John Malkovitch was also being honored at the festival. It was great to see him and I was happy he was getting more attention than me but it did kind of piss me off that somehow, someone had made sure no one had defaced his Large Poster.
We hung out for a while one night. He seemed nice enough and I liked him; even though he’d never seen any of my movies. But, hey; he’s a busy guy. A lot going on. He’s into photography like me. He’s got a good eye. He saw three women with identical cleavage and took their picture.
I took a picture of him taking the picture just to show there was no hard feelings. We all had a good laugh. It was good times. It shows how film festivals aren’t just tons of hard work and raging egos and can really be a lot of fun if there is drinking and women in lowcut dresses.
On our last day I was dragged reluctantly on a raft trip down the Isar River. This was a special event chosen by festival director Andreas Stroehl. I was not looking forward to sitting on a raft for 5 hours with only German pilsner for sustenance but as this was Stroehl’s last festival I agreed so as not to hurt his feelings.
We were bussed up into the Bavarian foothills and deposited on a floating platform made of logs. It was an bright, clear day and the July sun was hot and dry. The raft had about 50 people on it; filmmakers from all over the world. The moment we set off I felt something shift in me. Here you can see just how reluctant I was.
About an hour in the raft eased into a deep, wide section of the river and the “captain” informed us this would be a good place to swim. Only a few people had brought bathing suits. Three women jumped in in their dresses. I stripped down to my underwear and dove off the side.
I was completely unprepared for the cold shock. Then I remembered Andreas mentioning the river was fed completely by snow melt. I came up gasping and numb and almost shot right back on the raft.
But then I realized that even though I was floating next to the raft the current was pulling us both down river at a fantastic speed. All I had to do was tread water and let the river pull me along.
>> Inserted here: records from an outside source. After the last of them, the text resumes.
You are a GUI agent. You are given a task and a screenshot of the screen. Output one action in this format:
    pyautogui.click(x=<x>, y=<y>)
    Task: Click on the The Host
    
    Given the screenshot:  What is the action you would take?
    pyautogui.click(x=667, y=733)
About 15 people jumped in. I looked around and saw them gathered in small groups, talking, their bobbing heads ahead of me, behind me. The cold eased off. Our bodies lighter than the heavy raft, we were soon pulled ahead of it by the flow of the river. The people on the receding raft waved and yelled to us. Green, verdant banks rushed past. I felt a sense of peace and joy quite strange and unfamiliar to me. It was almost overpowering.
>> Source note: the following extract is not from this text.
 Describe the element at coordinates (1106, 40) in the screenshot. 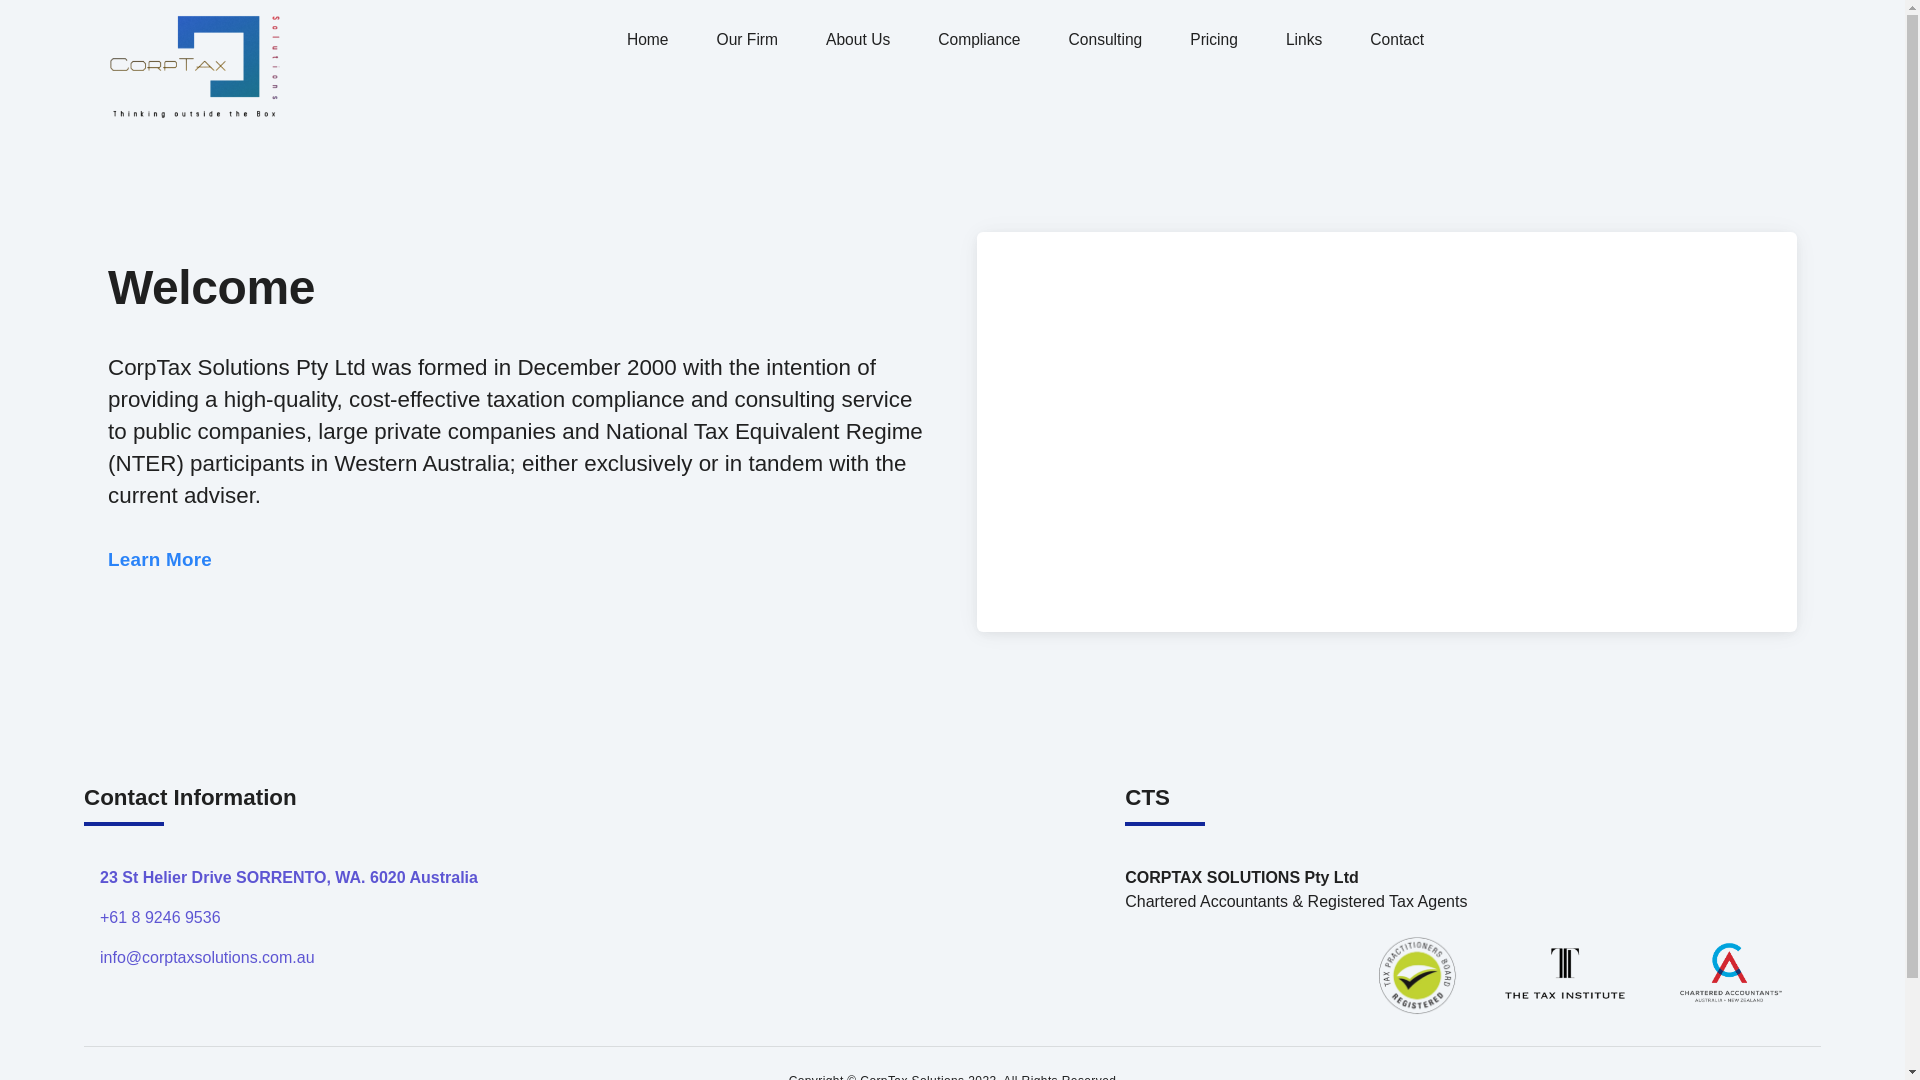

I see `Consulting` at that location.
I forgave the Graffiti Guy and even briefly considered growing a goatee. And then, so quietly and easily I almost didn’t notice it, the Curse of Michael Jackson’s Nose lifted and blew away.
Suddenly, as corny as it sounds, I realized I was finally…Going with the Flow.
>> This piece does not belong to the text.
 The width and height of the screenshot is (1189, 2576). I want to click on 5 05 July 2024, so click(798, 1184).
And it made me think about the intense rush of the last six days. The festival had shown all 7 of my films, twice. The audiences weren’t huge but they were eager, engaged and refreshingly appreciative. They gave an amazing gift to me; their interest–and I will never forget it.
It was enlightening watching all the movies together. I couldn’t believe how many people had worked on them. As the names drifted past in the credits they brought back all the intensity of shooting; all the intricate relationships that had formed, all the people I’d interacted with so intimately and then moved on.
It was surprising to see which films held up. I was astonished at the strong reaction to Double Whammy, a film that I’d almost turned my back on due to it’s agonizing non-release here in the US. Seeing it again, almost 10 years later I was relieved to see the sharpness still in the humor, the edge of absurdity still flickering in it.
These are my first 7 films. Each one is totally different. Each one has its strengths and weaknesses; its flaws and moments of joy. None of them would ever have gotten made if I hadn’t fought for them as if my life depended on it. But, each was a labor of love.
How unbelievably lucky and grateful I would be to make another.